I know now that I cannot regret those years of wandering so hopelessly lost. They are not pleasant to remember, but they have brought so much good to my life that without them God would have been denied so much glory. In fact, I’m quite sure that without such suffering and powerlessness, the arrogant and stubborn guy that was me would never have come to know God. My introduction to God was, in a sense, forced. But the choice between life or death for all Christians is the same. My testimony may be a bit more dramatic due to my more persistent character defects.
My relationship with God has grown for the most part, slowly. I am still at times, resistant and faithless but just as my addiction introduced me to God, so does my continued recovery encourage and require an increasing closeness to God. My recovery program is simple — seeking God, whether I feel like it or not.

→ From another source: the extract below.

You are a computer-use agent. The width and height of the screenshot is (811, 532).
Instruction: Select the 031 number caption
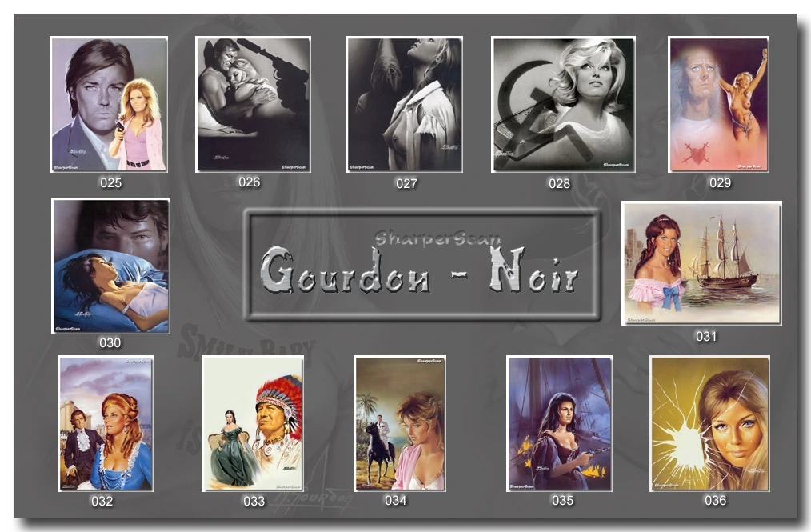click(705, 336)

My past, as grim as it may be, has become a truly invaluable asset. Now I am responsible to help others find and maintain recovery as I have, and it is our similar experiences that form our bond. It seems every week I have someone new to recovery, unsure of a way out, tell me a story from their recent past that has haunted them and brought their hand to pour another drink or load another syringe. They tell me with hesitation and eyes fearful of judgment of this great shame. When they’re finished they bow their head and have long-since ceased eye contact; I smile and say in complete honesty, “Yeah, I did that too.” Suddenly their burden of shame and uniqueness is washed away. Then I tell them how different things are for me today. To have a miracle performed on or for you is one thing, but to voluntarily play a role in someone else’s miracle- that’s a sublime privilege.

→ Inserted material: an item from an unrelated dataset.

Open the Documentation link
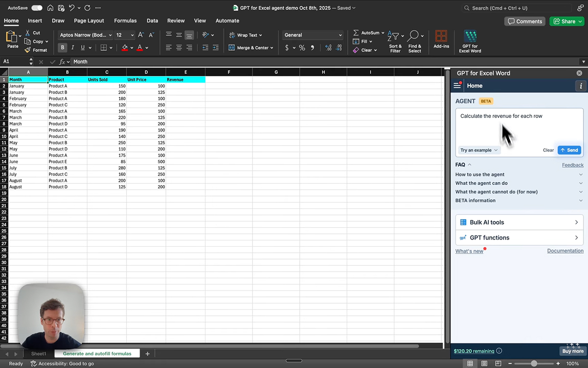Screen dimensions: 588x368 coord(565,251)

How does an outlaw, a junkie and drunk, a failure in every respect, become an agent of God? How can I, who just years ago was sure beyond a doubt that this world would be better without me, now do God’s bidding? I don’t really have an answer because God works in ways I don’t understand and as we know- he humorously uses the least likely people as His accessories. But that’s the case and I don’t spend too much time questioning it.
Within six months of surrendering to God and working hard at my sobriety, I enrolled again in school and graduated soon after with Latin honors and a college experience I could never have dreamed of having. It’s been over three years since that night I fell to my knees and I haven’t felt hopeless since. My life is not “okay,” it’s extraordinary. That’s not to say that I have millions of dollars, fame, everyone thinks I’m the greatest, and there’s nothing in this world I cannot do. What I mean is that every morning I do my best to turn over my will and be open to God’s, asking Him to work through me, and that’s a prayer He never denies. When I’m awake to the opportunities, they’re at every corner. I used to fall asleep by chugging as much whiskey as I could so that I could pass out for a few hours and repeat the process, but these days I fall asleep knowing I’ve done some work for the Almighty. If that’s not a satisfying day then I just don’t know what is.
I now work with college students in Duluth, MN at a recovery program for men and women who have recently found sobriety and are looking to improve their lives, regain what they lost to addiction, and experience all of the delightfully unexpected blessings that God puts before them.